[Geoserver-devel] [jira] Created: (GEOS-258) /wfs/GetFeature works not too well with i18n data

Message:

  A new issue has been created in JIRA.

---------------------------------------------------------------------
View the issue:
  http://jira.codehaus.org/browse/GEOS-258

Here is an overview of the issue:
---------------------------------------------------------------------
        Key: GEOS-258
    Summary: /wfs/GetFeature works not too well with i18n data
       Type: Bug

     Status: Open
   Priority: Minor

Original Estimate: Unknown
Time Spent: Unknown
  Remaining: Unknown

    Project: GeoServer
Components:
             WFS
   Versions:
             1.2.3

   Assignee: Chris Holmes
   Reporter: Artie Konin

    Created: Thu, 9 Dec 2004 10:22 AM
    Updated: Thu, 9 Dec 2004 10:22 AM

Description:
I encountered this problem after moving both GeoServer and my web client to
Linux machine with US locale as default one. After Chris fixed WfsDispatcher,
all GetFeature requests that come directly to it works fine. But I was
advised to use URLs specific for each WFS request type and found this to be
a good idea :slight_smile: But occassionally I found an interesting thing.
Ff the same XML is being sent to
  http://somehost:8080/geoserver/wfs
and
  http://somehost:8080/geoserver/wfs/GetFeature
the results are not necessarily the same.

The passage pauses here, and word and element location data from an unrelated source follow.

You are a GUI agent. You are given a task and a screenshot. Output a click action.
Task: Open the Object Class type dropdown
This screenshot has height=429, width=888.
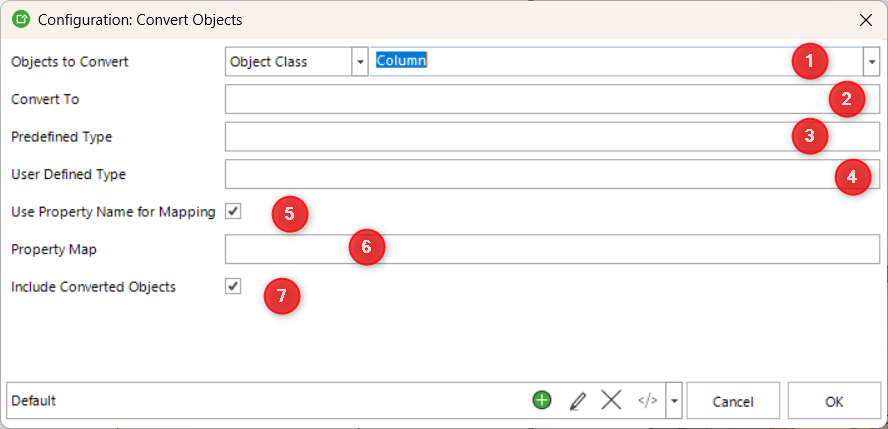(x=359, y=62)
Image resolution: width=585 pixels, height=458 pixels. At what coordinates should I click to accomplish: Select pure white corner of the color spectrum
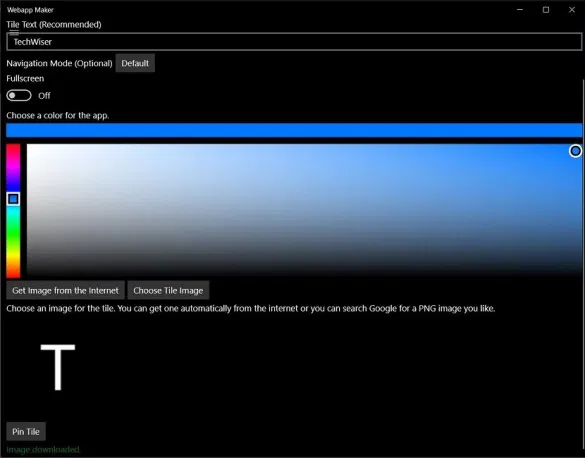tap(29, 146)
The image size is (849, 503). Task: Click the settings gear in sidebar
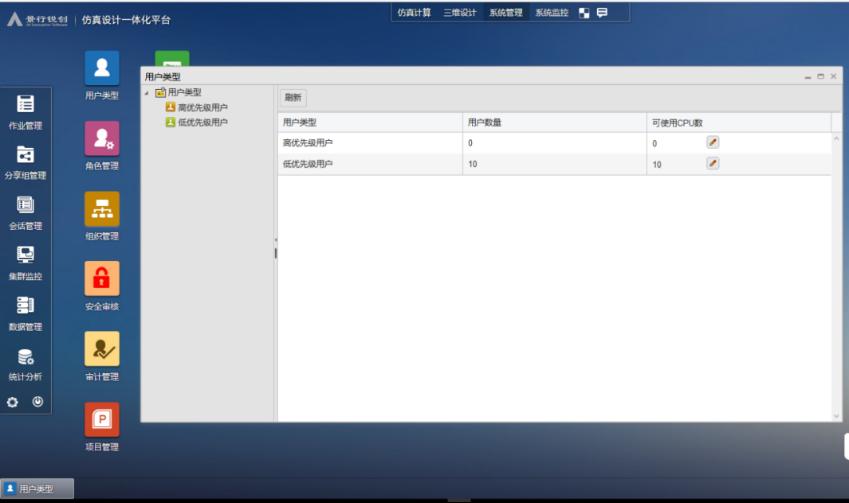(13, 402)
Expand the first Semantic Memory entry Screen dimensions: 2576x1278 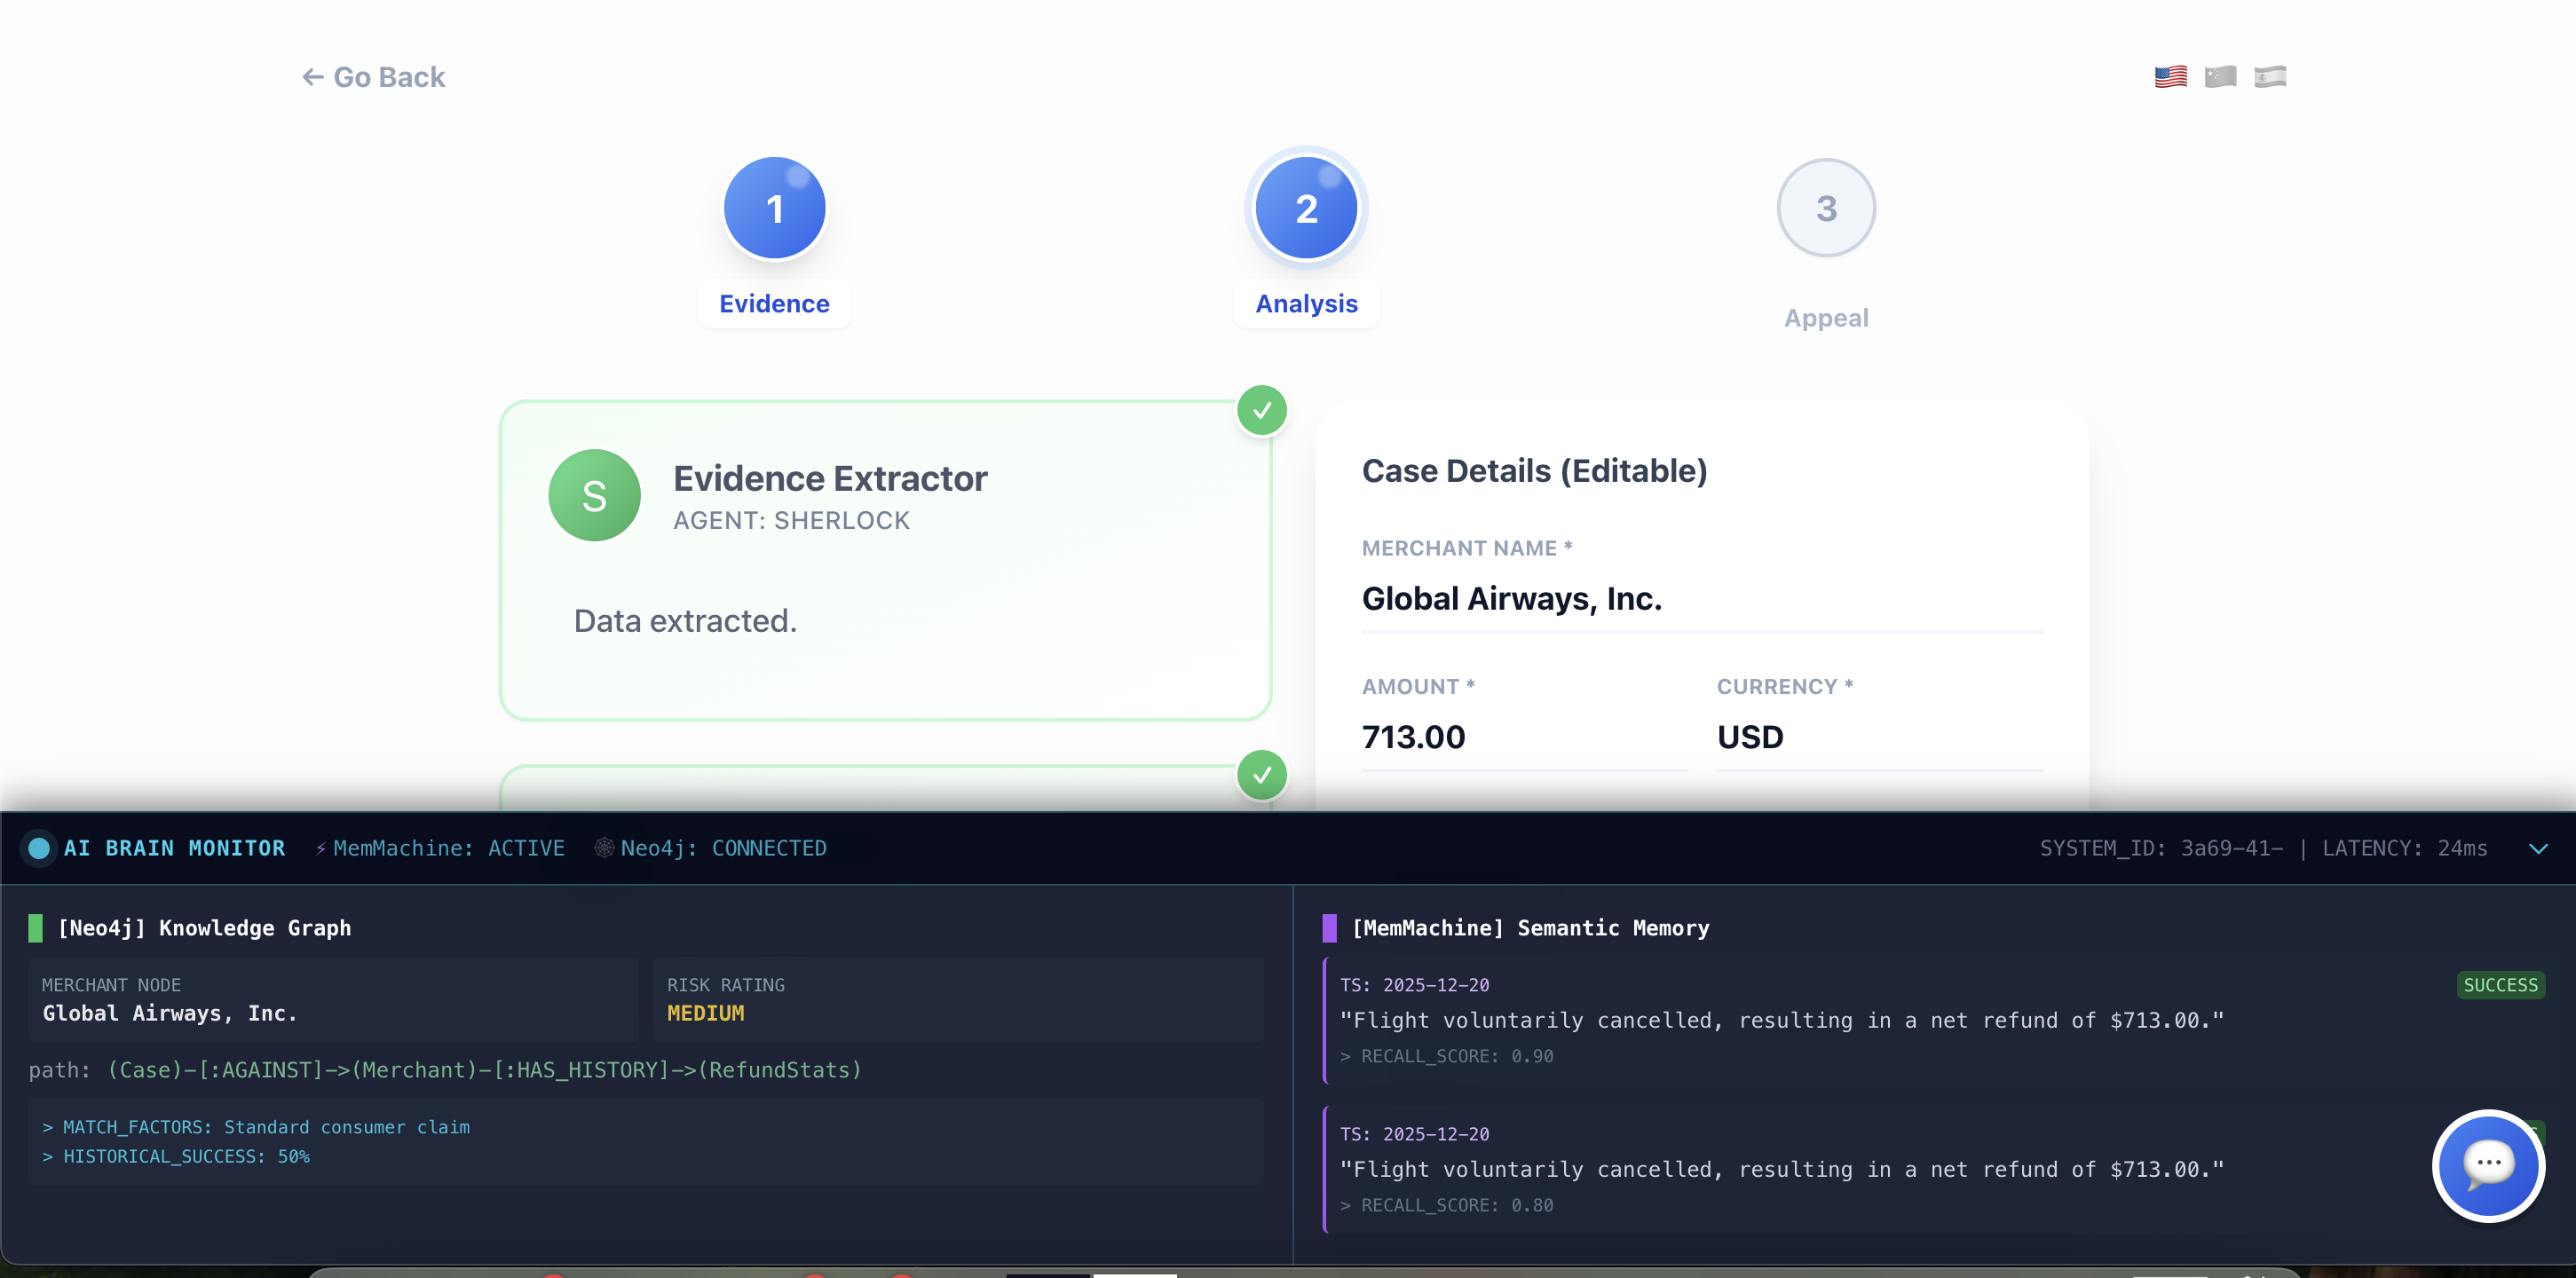pos(1780,1020)
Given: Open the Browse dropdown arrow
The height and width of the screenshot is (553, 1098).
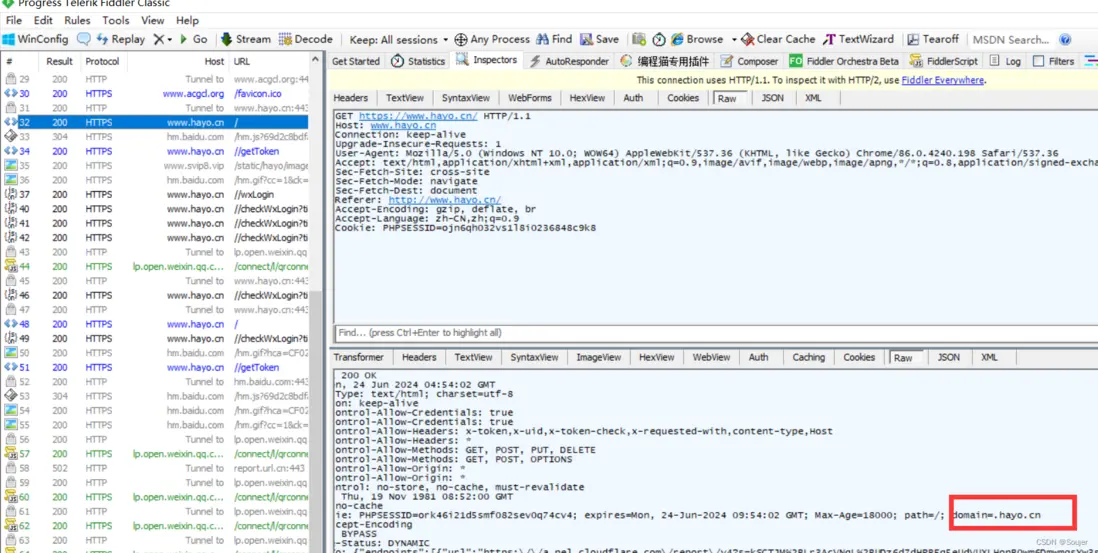Looking at the screenshot, I should (x=733, y=40).
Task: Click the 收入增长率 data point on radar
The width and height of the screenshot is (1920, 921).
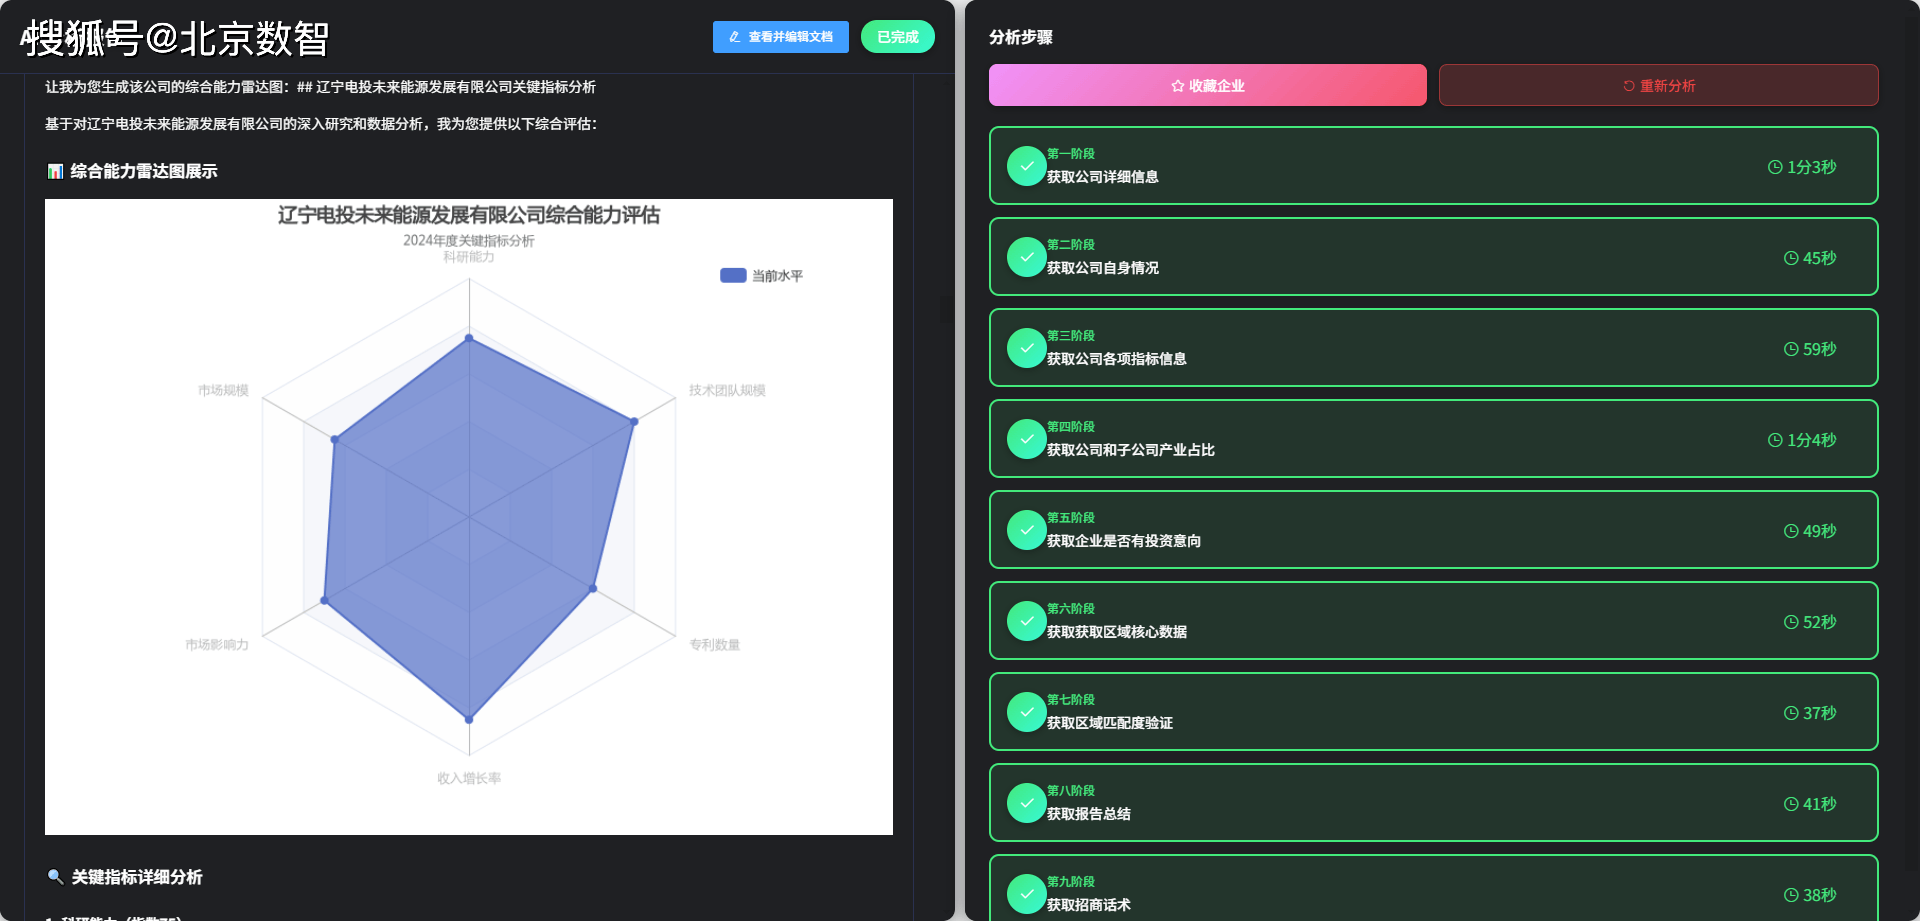Action: point(469,719)
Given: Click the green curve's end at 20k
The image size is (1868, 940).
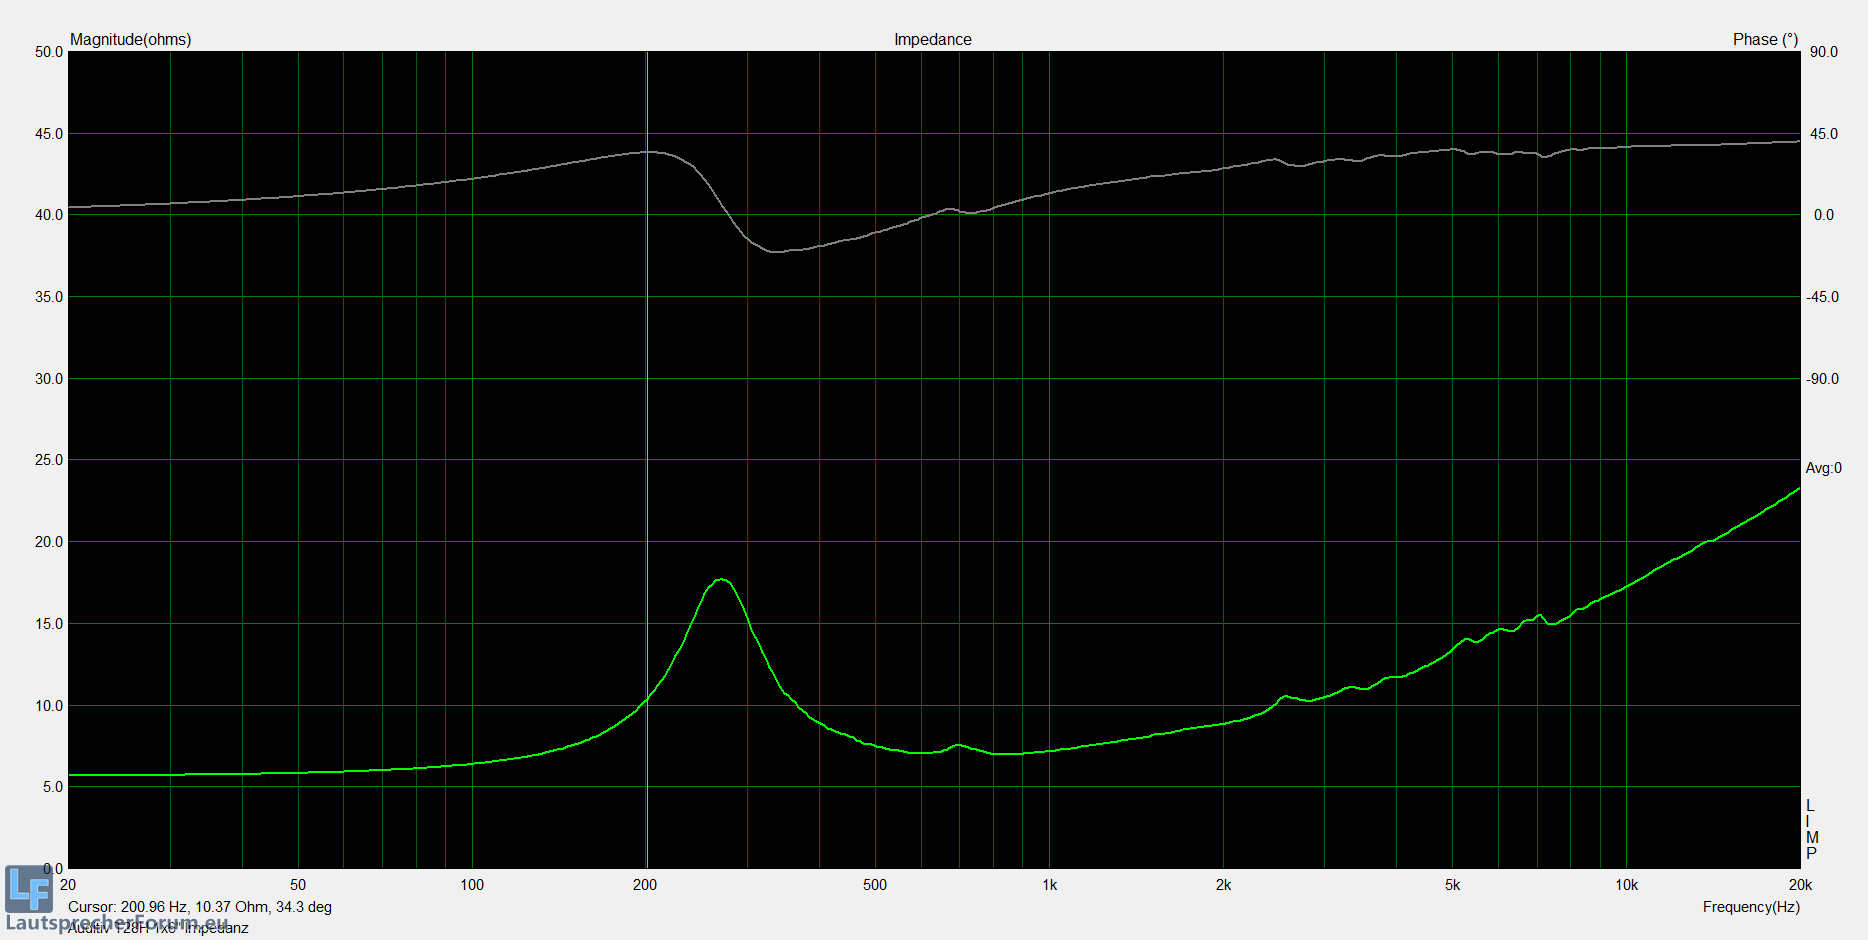Looking at the screenshot, I should tap(1797, 490).
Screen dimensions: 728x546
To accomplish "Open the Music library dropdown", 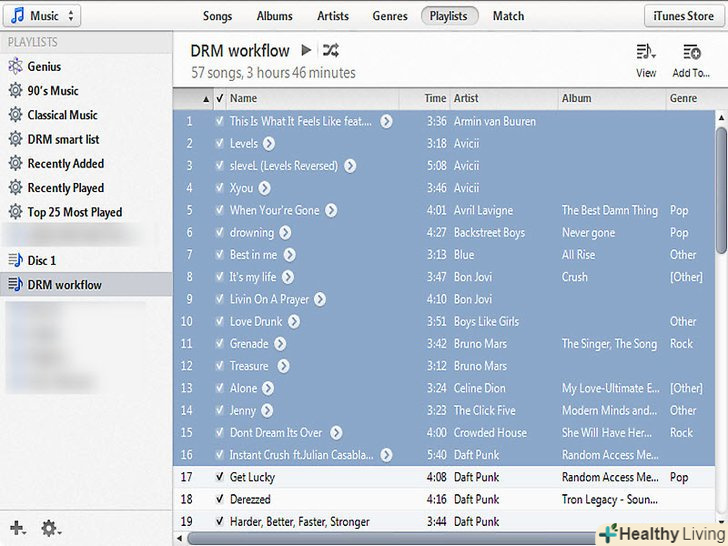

  When I am sending query to filter features with PropertyIsLike or any other
string-based filter, and passing along cyrillic string as a pattern to the
"/wfs", I receive the expected results. The same request results in empty
featureCollection if sent to "/wfs/GetFeature".
  I was not fond of that behavior and tried to see why that is happening.
The following code in org.vfny.geoserver.servlets.AbstractService is of
particular interest. It is located in

doPost(HttpServletRequest, HttpServletResponse, Reader) - lines 286-289:

      XmlRequestReader requestReader = getXmlRequestReader();
      Reader xml = (requestXml != null) ? requestXml : request.getReader();
      serviceRequest = requestReader.read(xml, request);

If I got the things right then the Reader objects which is passed to
requestReader.read() is being either assigned to the one that comes
from WfsDispatcher (requestXml) or obtained directly from request.
As "requestXml" is passed from WfsDispatcher, it is already has the
right character encoding set and filter operates on correctly decoded
pattern string. But I believe that the second reader is not aware of
incoming data encoding and uses a default one.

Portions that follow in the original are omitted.